Natalia Resende
Natalia Resende

Reputation: 195

Extract tags from xml using python

I'm trying to extract tags from an XML file using RE in Python. I need to extract nodes that start with tag "< PE" and their corresponding Unit IDs which are nodes above each tag "<PE". The file can be seen here

When I use the below code, I don't get the correct tags "<unit IDs", that is, the ones that correspond to each tag "<PE". For example, in my output, the content extracted from tag "<PE" with "<Unit ID=250" is actually "<Unit ID=149" in the original file. Besides, the code skips some tags "<Unit ID". Does anyone see in my code where's the error?

import re

t=open('ALICE.per1_replaced.txt','r')

t=t.read()




unitid=re.findall('<unit.*?"pe">', t, re.DOTALL)
PE=re.findall("<PE.*?</PE>", t, re.DOTALL)


a=zip(unitid,PE)

tp=tuple(a)


w=open('Tags.txt','w')

for x, j in tp:
    a=x + '\n'+j + '\n'

    w.write(a)



w.close()

I've tried this version as well but I had the same problems:

with open('ALICE.per1_replaced.txt','r') as t:
  contents = t.read()

unitid=re.findall('<unit.*?"pe">', contents,  re.DOTALL)
PE=re.findall('<PE.*?</PE>', contents, re.DOTALL)
with open('PEtagsper1.txt','w') as fi:
    for i, p in zip(unitid, PE):
        fi.write( "{}\n{}\n".format(i, p))

my desired output is a file with tags "<Unit ID=" followed by the content within the tag that starts with "<PE" and ends with "" as below:

<unit id="16" status="FINISHED" type="pe">
<PE producer="A1.ALICE_GG"><html>
  <head>

  </head>
  <body>
    Eu vou me atrasar!' (quando ela voltou a pensar sobre isso mais trade, 
    ocorreu-lhe que deveria ter achado isso curioso, mas na hora tudo pareceu 
    bastante natural); mas quando o Coelho de fato tirou um relógio do bolso 
    do colete e olhou-o, e então se apressou, Alice pôs-se de pé, pois lhe 
    ocorreu que nunca antes vira um coelho com um colete, ou com um relógio de 
    bolso pra tirar, e queimando de curiosidade, ela atravessou o campo atrás 
    dele correndo e, felizmente, chegou justo a tempo de vê-lo entrar dentro 
    de uma grande toca de coelho sob a cerca.
  </body>
</html></PE>

Upvotes: 0

Views: 169

Answers (1)

Karthik Sriram
Karthik Sriram

Reputation: 124

You seem to have multiple tags under each tag (eg, for unit 3), thus the zip doesn't work correctly. As @Error_2646 noted in comments, some XML or beautiful soup package would work better for this job.

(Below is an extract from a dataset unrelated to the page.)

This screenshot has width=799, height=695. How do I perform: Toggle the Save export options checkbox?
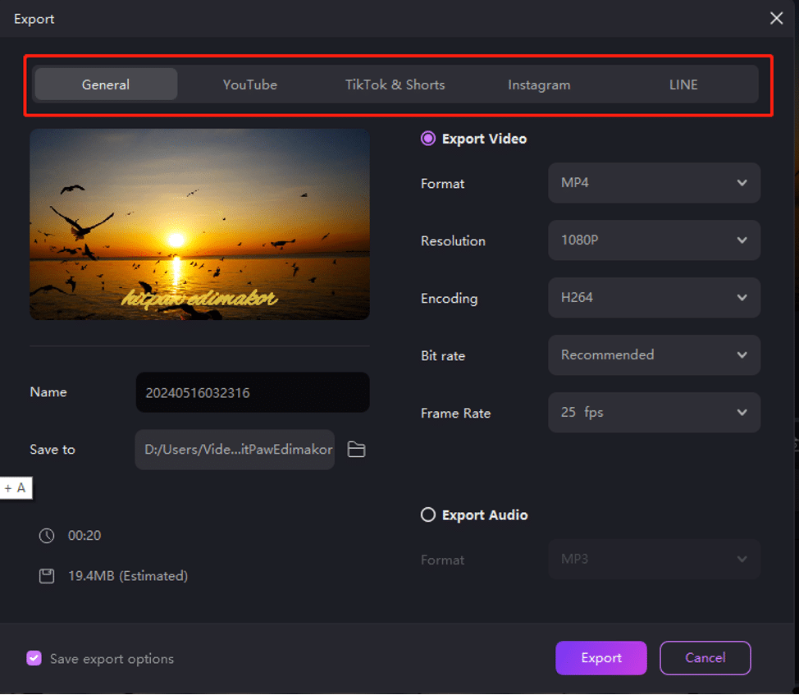[x=34, y=658]
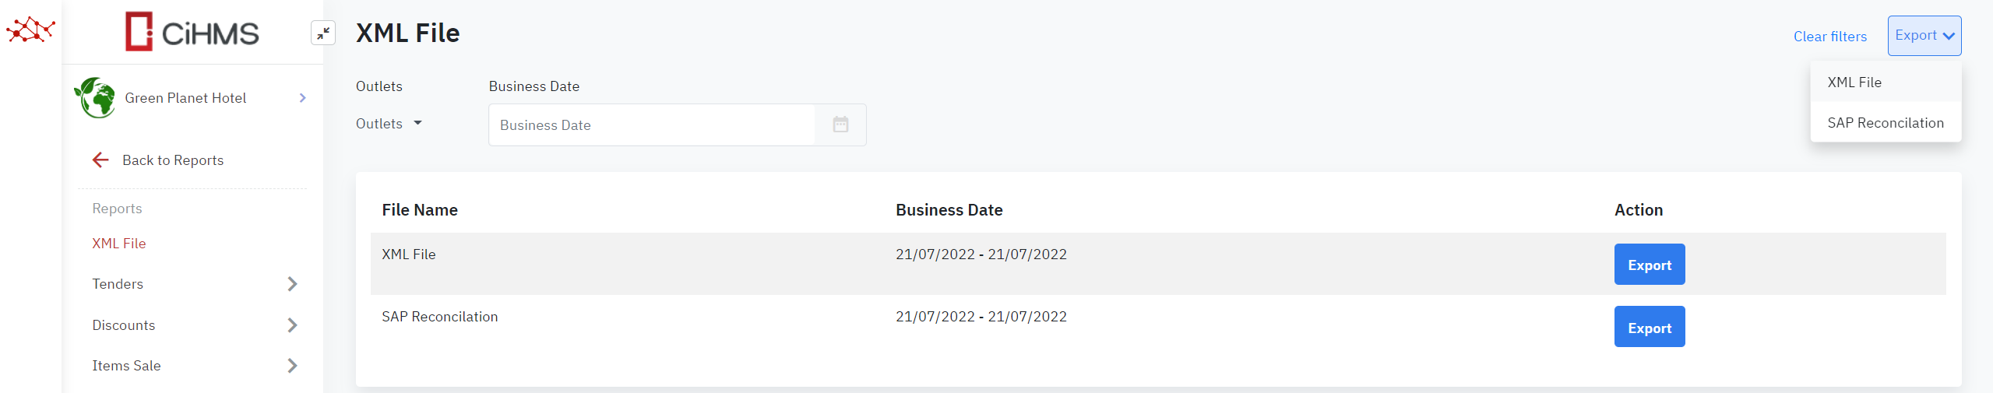
Task: Expand the Tenders submenu
Action: pos(292,284)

But if for whatever reason you want to stick to regex, you can fix this by running a regex on the list of strings returned by the first regex. Example code that worked on the small part of the input I downloaded:

units=re.findall('<unit.*?</unit>', t, re.DOTALL)
unitList = []
for unit in units:
    #first get your unit regex
    unitid=re.findall('<unit.*?"pe">', unit, re.DOTALL) # same as the one you use
    #there should only be one within each
    assert (len(unitid) == 1)
    #now find all pes for this unit
    PE=re.findall("<PE.*?</PE>", unit, re.DOTALL) # same as the one you use
    # combine results
    output = unitid[0] + "\n"
    for pe in PE:
        output += pe + "\n"
    unitList.append(output)

for x in unitList:
    print(x)

Upvotes: 1

Related Questions